:: Passage to read ::
Well there it is. After a couple of trades on Tuesday, the Edmonton Oilers new acquisition Mattias Ekholm featured prominently in a knockout of a win in a heavyweight match between the Oilers and the visiting Toronto Maple Leafs. The early returns could hardly look better, and no doubt the very fabric of this Oilers team has changed to a degree.
We are merely in the early stages of seeing how the lineup takes it new shape. Ekholm is a quality player with a skill set that was much needed for the Oilers and his services will have cascading consequences throughout the lineup. On top of that, Tyson Barrie’s departure opens up a set of holes and opportunities in its own right. Minutes and situational deployment will both be in flux across the depth chart of the blueline. Ultimately, the very strengths and weaknesses that have defined the Oilers are up for re-examination.
How Ekholm can contribute to the Oilers
A steady, savvy, rugged defender, the left shooting Ekholm has said himself that he could play both the left and right sides. This flexibility is merely a bonus on top of the prime defensive usage Ekholm’s play will demand. The Oilers game plan of deploying seven defencemen will continue, and for now, with Ekholm on the left, this simply means have four left shots instead of four right shots.
One game into his Oilers tenure, Ekholm played on the left side with Evan Bouchard, in a clear second pairing role. Ekholm’s reputation, as well as his current season, have shown that he appreciates a partner who can handle the primary puck handling duties, just as Bouchard appreciates a partner of Ekholm’s ilk.
Ekholm has the skating, physicality, sense, and will to defend in any situation. He can control gaps, deny the blueline in transition, as well as handle the rigours of in-zone defending, breaking up cycles, clearing the net front, and blocking shots. Furthermore, he has consistently posted strong shot and scoring chance suppressing rates and will inevitably help further improve the Oilers overall performance in these even strength metrics.
The 32-year-old defenceman will almost assuredly take over top penalty killing duties on the left side. The Oilers have struggled in this area from a season long perspective, but have been improving. The good news is that the playoffs haven’t started yet, and the only thing that will matter for the Oilers is how they are performing at that point. How the penalty kill performed in the fall is no longer relevant.
What does this mean for the Oilers’ right side?
Starting with the most impacted, Ekholm’s current defence partner, Bouchard, is thrust into the spotlight, empowered and challenged to continue his coming of age. First, with Barrie no longer manning the top power play, Bouchard will have a chance to claim a coveted spot on the league’s best unit. Many fans have been ready to hand these reigns over to Bouchard since he stepped into the league, and visibly there are a lot of strong traits that Bouchard brings to the table, backed by results in a more limited power play role.
:::
:: Data extract ::
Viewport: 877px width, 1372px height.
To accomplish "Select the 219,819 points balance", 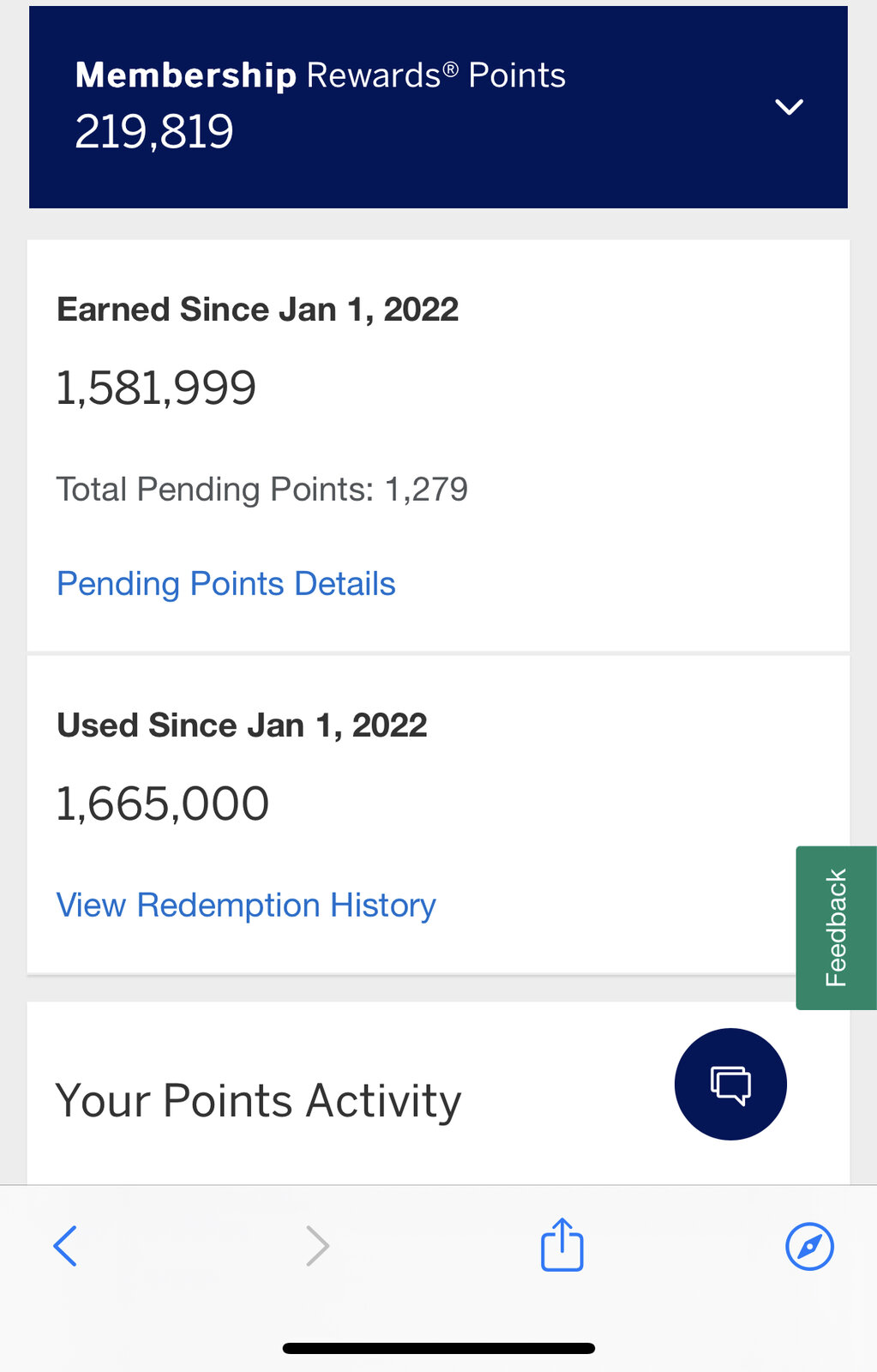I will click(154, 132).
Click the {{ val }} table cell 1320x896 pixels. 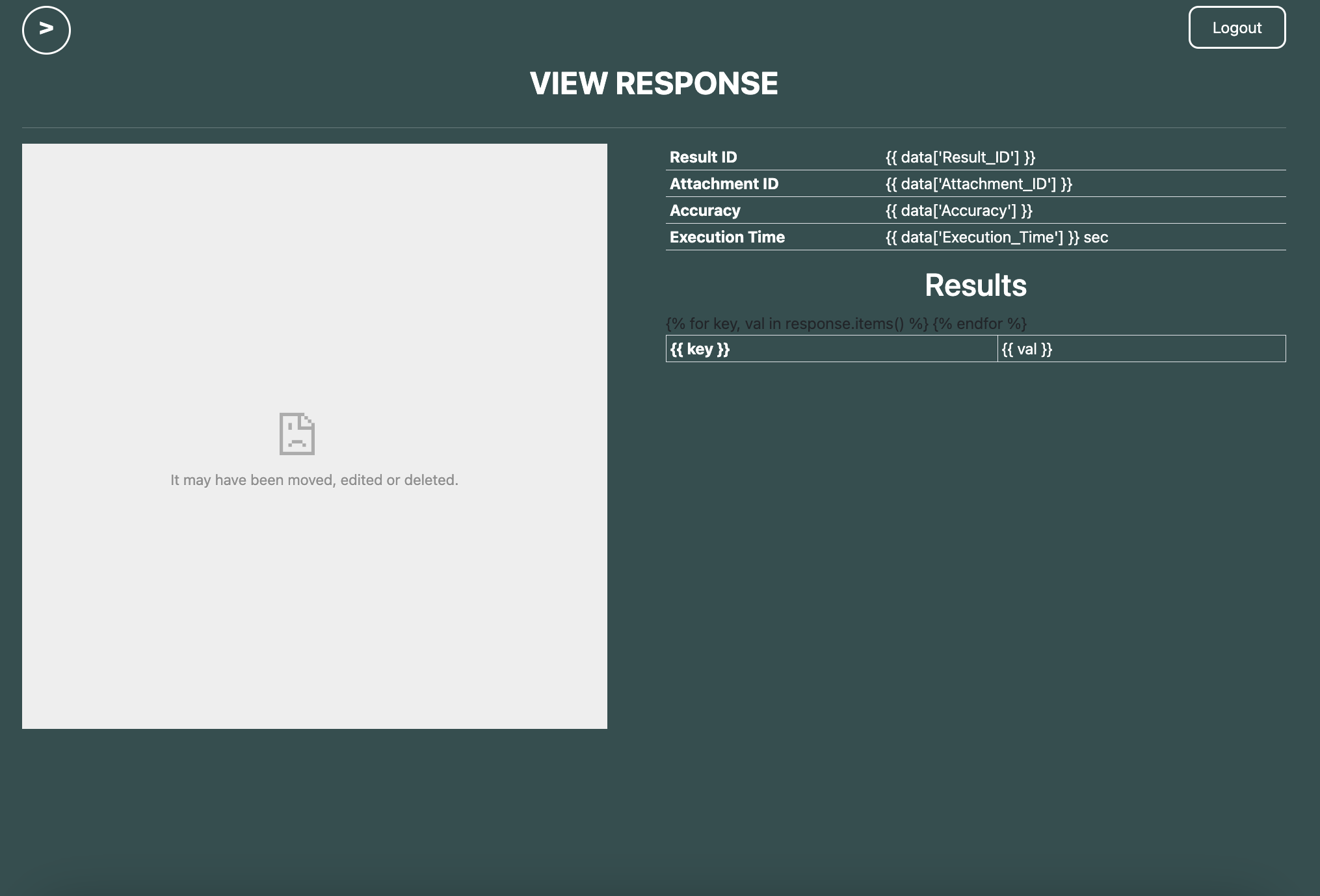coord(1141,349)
:::
* Challenge
Repeat everything in the article on Mattias Ekholm joining the Oilers from "One game into" down to "of Ekholm’s ilk.".

* Complete response
One game into his Oilers tenure, Ekholm played on the left side with Evan Bouchard, in a clear second pairing role. Ekholm’s reputation, as well as his current season, have shown that he appreciates a partner who can handle the primary puck handling duties, just as Bouchard appreciates a partner of Ekholm’s ilk.